In the text below on emotions in tourism, what kind of methods are the only way to measure implicit emotional responses?
══ DOCUMENT SEGMENT
The importance of emotions in tourism cannot be overstated. Improving our subjective state of mind, whether through joy, excitement or relaxation, is the essential goal of leisure travel. Notably, local populations in tourist areas play a key role in shaping visitors’ environment and in turn the emotional experiences of visitors. However, this is a two-way relationship that also depends on locals’ own disposition towards tourists.

Currently, research on hosts’ emotional responses to tourists lags behind the study of tourists’ emotions. To address this, tourism researchers need to not only broaden their scope but also learn from psychologists. “Emotion research in tourism as a whole”, say the researchers, “is still in its infancy compared to that in psychology”. They propose that hosts’ multi-layered emotional reactions arise from the interplay between desires and stereotypes.

As discussed in detail by the authors, we may not know our own emotions as well as we think. Befitting their role in both regulating behaviour and signalling thoughts, emotional responses are highly complex. For one thing, emotions consist of both mental components, such as cognitive appraisal, and physical components, such as physiological arousal. Thus, the researchers tell us, “combinations of various psychophysiological measures (e.g., EEG, EDA and facial expressions) and self-reports are strongly encouraged”.

Furthermore, some emotional reactions happen so quickly that they can evade conscious notice. This complicates the attempts to measure emotional reactions to tourist behaviour. As “a complex state that can be expressed through various channels”, the researchers note, emotion requires objective measurement techniques in addition to the subjective methods that are used in conventional tourism research.

Another way to classify emotions is based on explicit vs. implicit expression. As the researchers argue, “explicitly expressed emotions are more like cognitive or conscious responses toward triggers”. Such emotions, also described as “conscious”, “deliberate” or “reflective”, can be easily noticed and described by the subject, making them accessible to researchers using questionnaire or interview techniques.

In contrast, when we feel an implicit – or “automatic”, “spontaneous” or “raw” – emotion, we cannot control it and may even fail to observe it. Implicit responses can only be measured using real-time experimental methods such as pulse monitoring. This makes it problematic that “emotion research in tourism, even in marketing and psychology, has a long tradition of relying on self-report methods”, in the authors’ words.
════
══ COLLECTED MATERIAL
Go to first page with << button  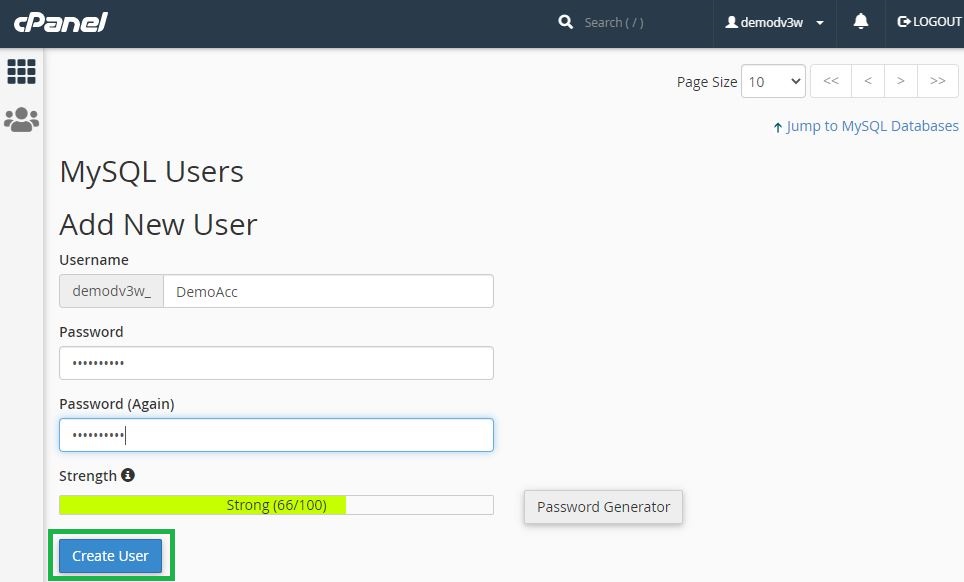click(831, 81)
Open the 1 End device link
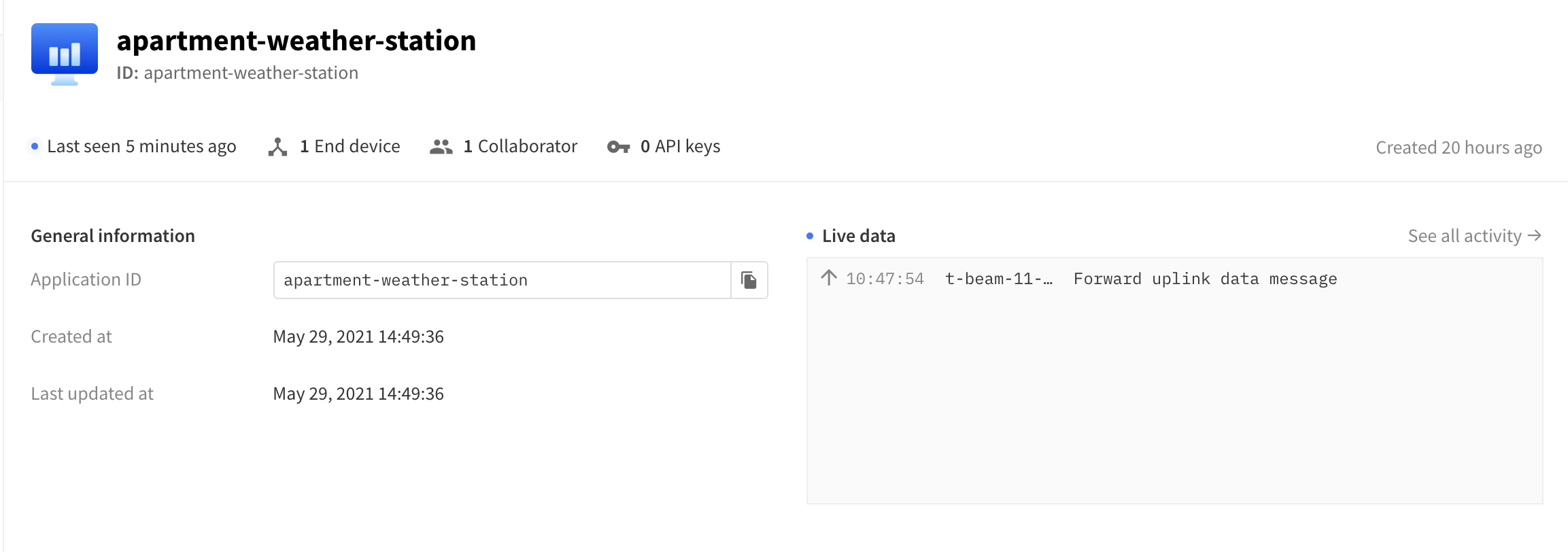 (x=350, y=146)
════
_RESPONSE_.
Only real-time experimental methods, such as pulse monitoring, can measure implicit emotional responses.